The mechanisms linking proteinuria to MI risk is not well-understood. It is plausible of proteinuria, which may play a causal role in progressive renal disease by damaging podocytes, activating inflammation and worsening cardiometabolic risk factors [31, 32]. Furthermore, proteinuria among diabetes may represent a spectrum of metabolic disorders, e.g., higher BMI and/or higher SBP in the present study [33]. Hence, proteinuria may also contribute to the development of macroangiopathic cardiovascular disorders. Several studies have determined the association between proteinuria and structural change and dysfunction of the heart. Mochizuki et al. reported that diabetic nephropathy was a factor independently associated with left ventricular longitudinal systolic myocardial dysfunction in asymptomatic diabetes patients [34]. In another study including patients with heart failure with preserved ejection fraction, albuminuria is associated with cardiac remodeling and left and right ventricular dysfunction [35]. The persistent proteinuria indicates a continuous impairment of renal function, which is another risk factor for CVD [8].

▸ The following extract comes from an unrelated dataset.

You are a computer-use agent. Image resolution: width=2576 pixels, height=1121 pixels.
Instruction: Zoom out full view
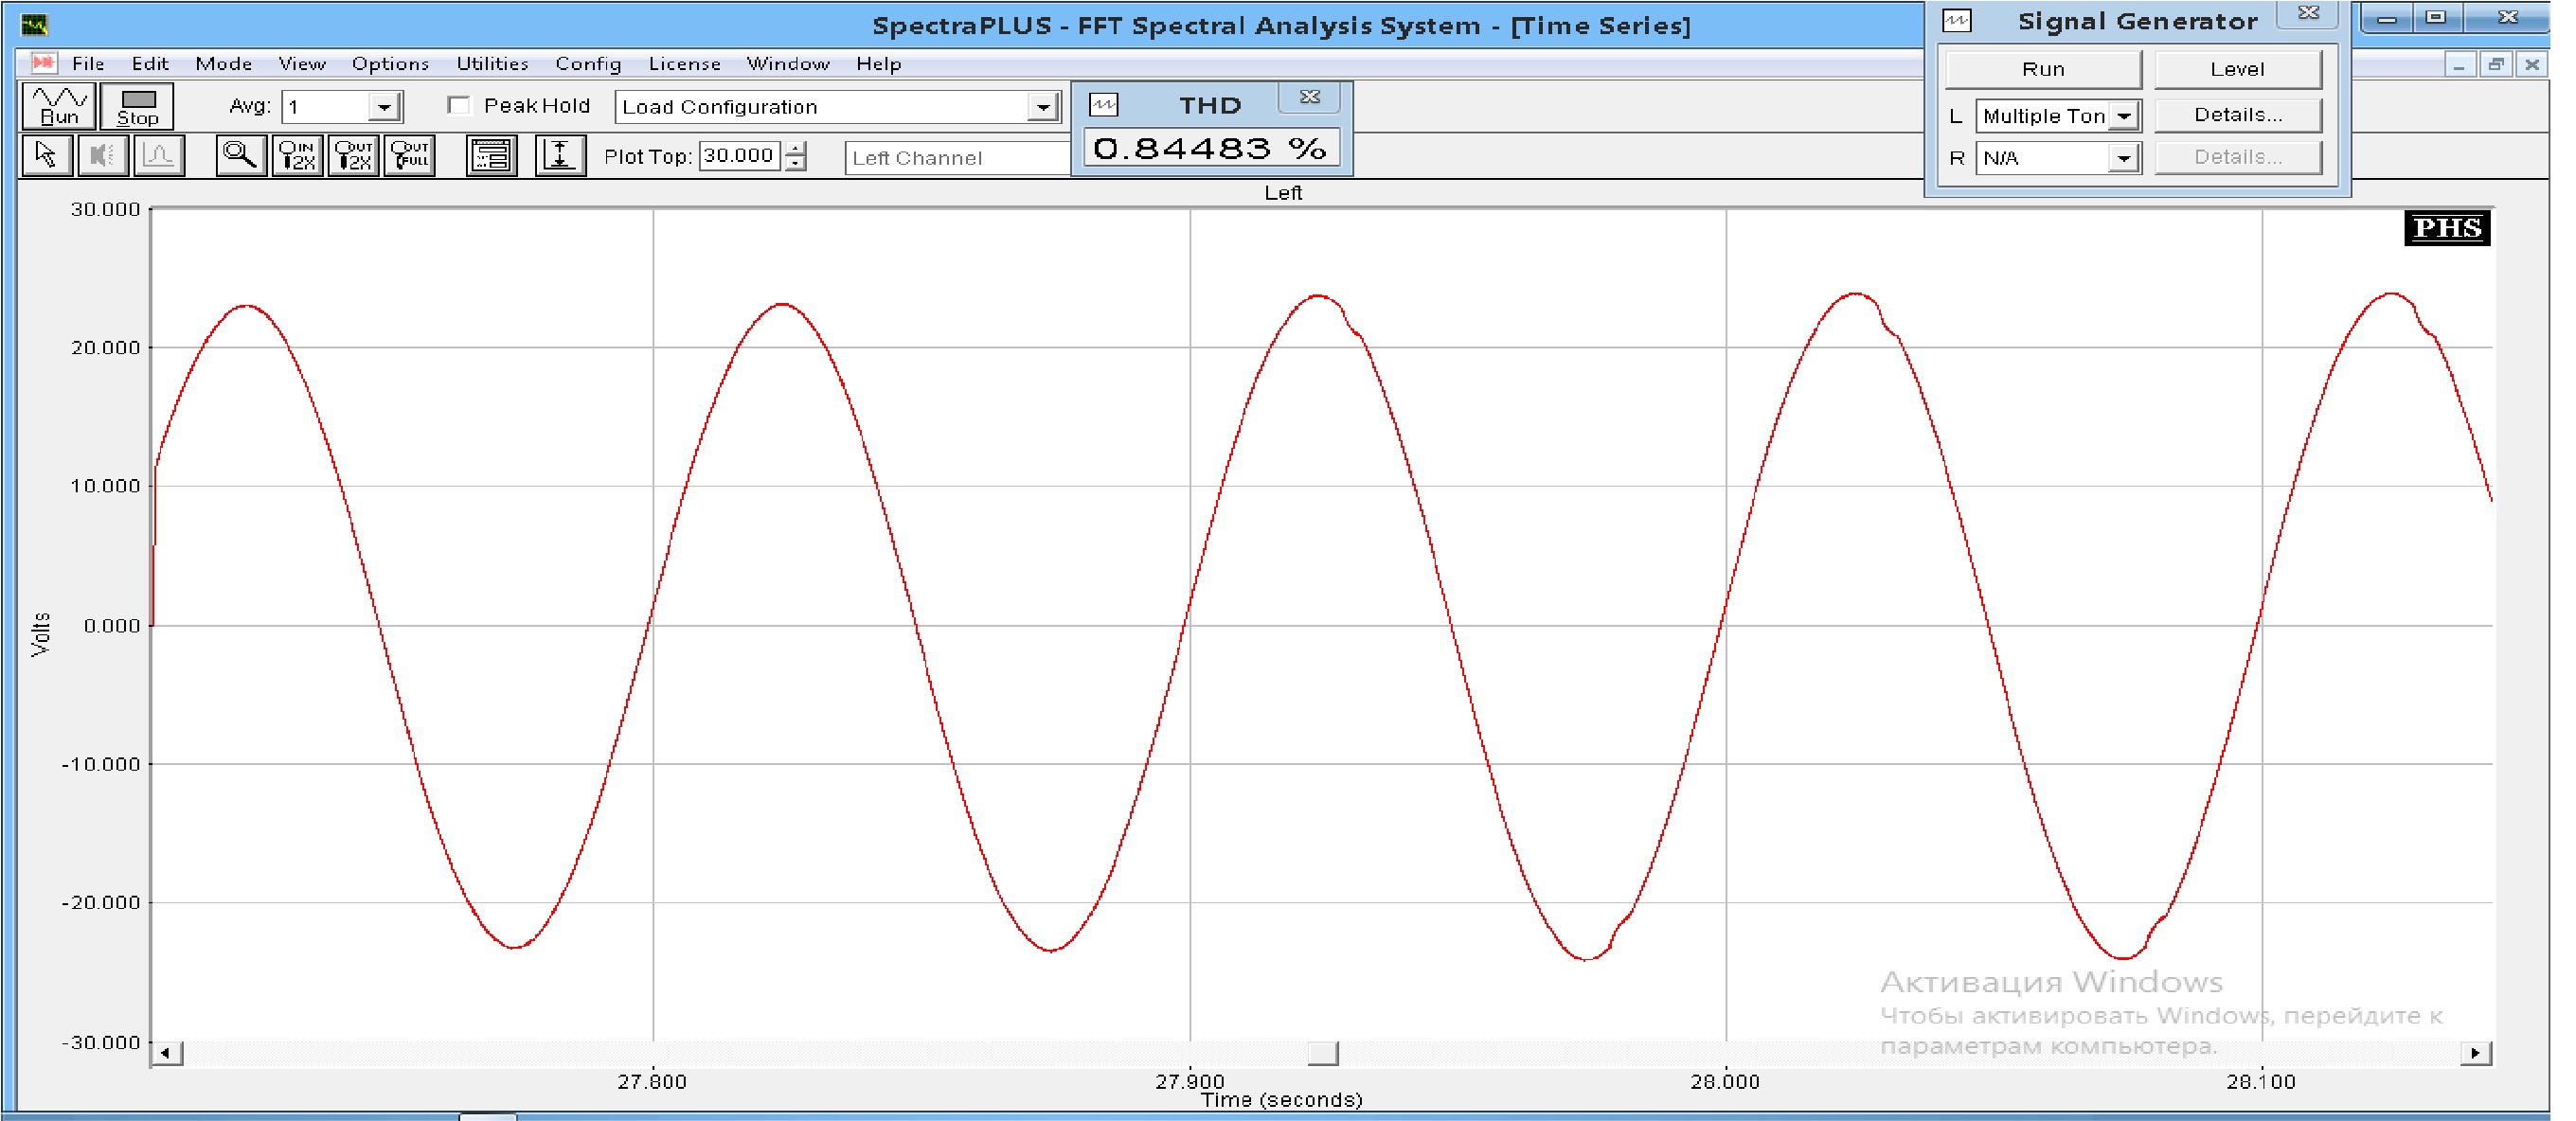coord(410,156)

Several of the strengths of this study include the prospective design, use of a large cohort, long follow-up period, and the availability of repeated measurements of proteinuria. The results should be interpreted in the context of some limitations. First, although potential cardiac risk factors were adjusted for, the possibility of residual confounding might have had an effect. Second, another limitation is the unbalanced distribution of gender in the Kailuan cohort study, considering that most of the participants are male coal miners. Demographic characteristics and cardiac risk factors may differ; therefore, the findings may not be generalized directly to the general Chinese population. Third, proteinuria was determined by dipstick method, meaning that albuminuria was not quantitatively measured and that this approach may not properly reflect the association. Fourth, the shortage of records using of medications, insulin and insulin resistance in this study may have an effect on proteinuria, which therefore warrants further analysis. Thus, the relationship between proteinuria changes and MI incidence in diabetic and pre-diabetic population needs to be validated in other populations.

Conclusions

Persistent proteinuria as detected by simple serial urine dipstick independently predicted future MI risk in the pre-diabetic and diabetic population. These findings may help clinicians to interpret proteinuria changes in the outpatient setting and may provide a preventive approach for people with pre-diabetes or diabetes. Therapies targeted at proteinuria reduction for MI prevention also warrant further investigation.